** begin RECORDS SHOWN **
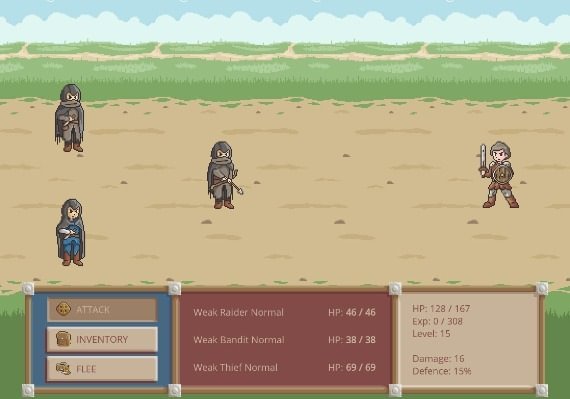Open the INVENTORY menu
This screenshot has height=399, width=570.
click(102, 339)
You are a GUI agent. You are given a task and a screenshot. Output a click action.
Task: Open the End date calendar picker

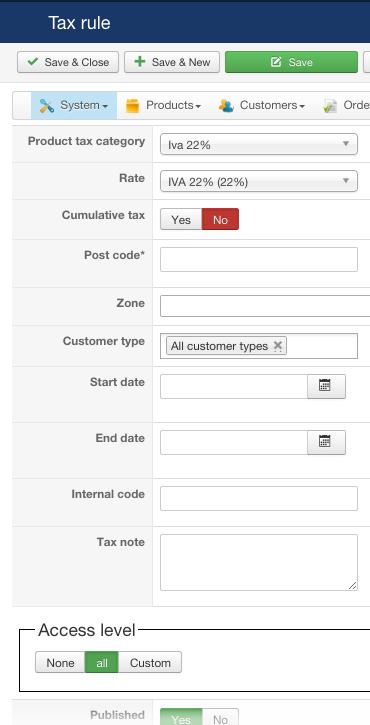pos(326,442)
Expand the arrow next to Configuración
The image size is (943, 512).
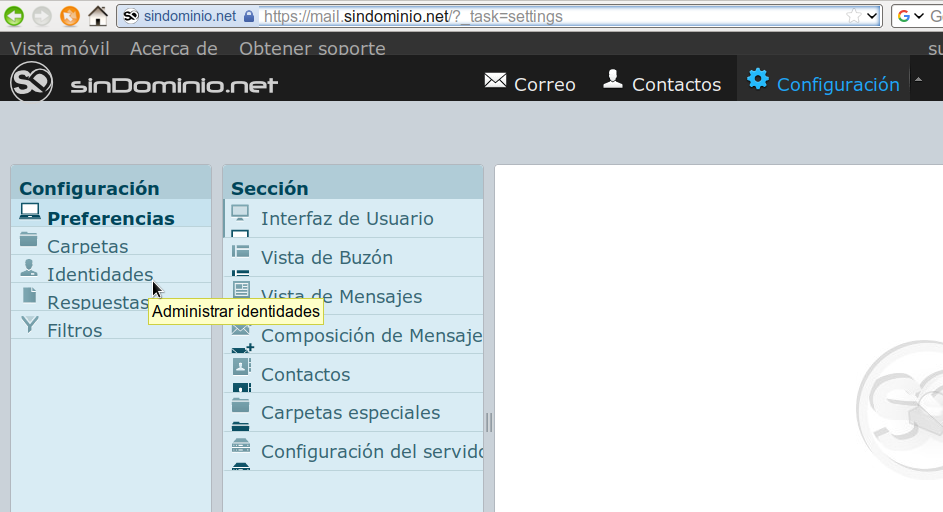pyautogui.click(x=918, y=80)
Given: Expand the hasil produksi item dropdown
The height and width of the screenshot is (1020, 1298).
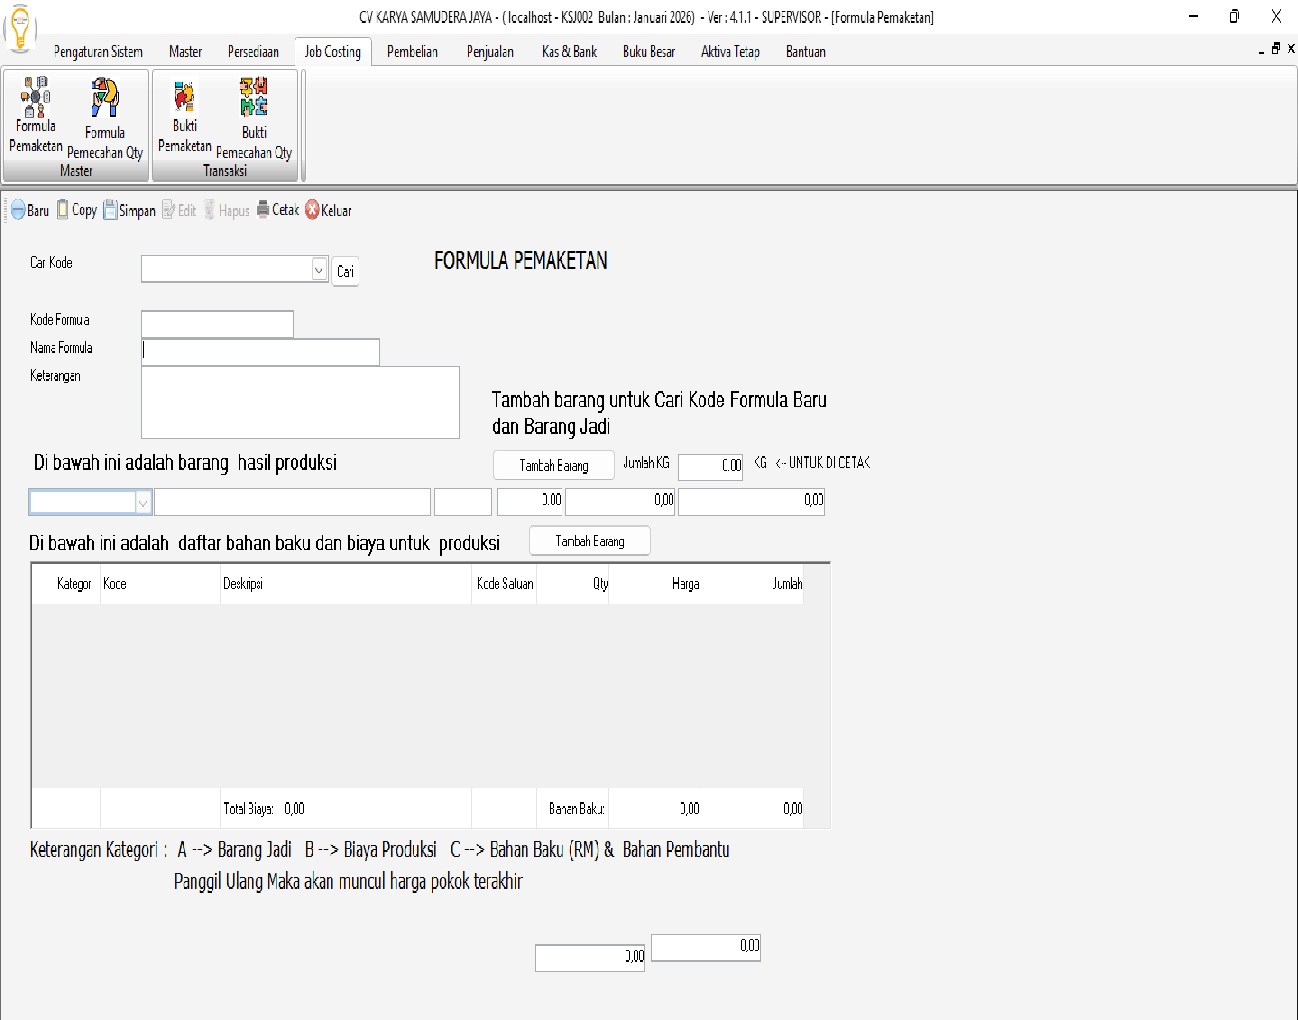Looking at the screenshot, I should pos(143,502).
** end RECORDS SHOWN **
* [INSTRUCTION]:
Pull out each line of the material above that contains the word "Expand", and copy those lines in order.

* [ANSWER TO THIS EXERCISE]:
Expand the arrow next to Configuración
Given: Expand the hasil produksi item dropdown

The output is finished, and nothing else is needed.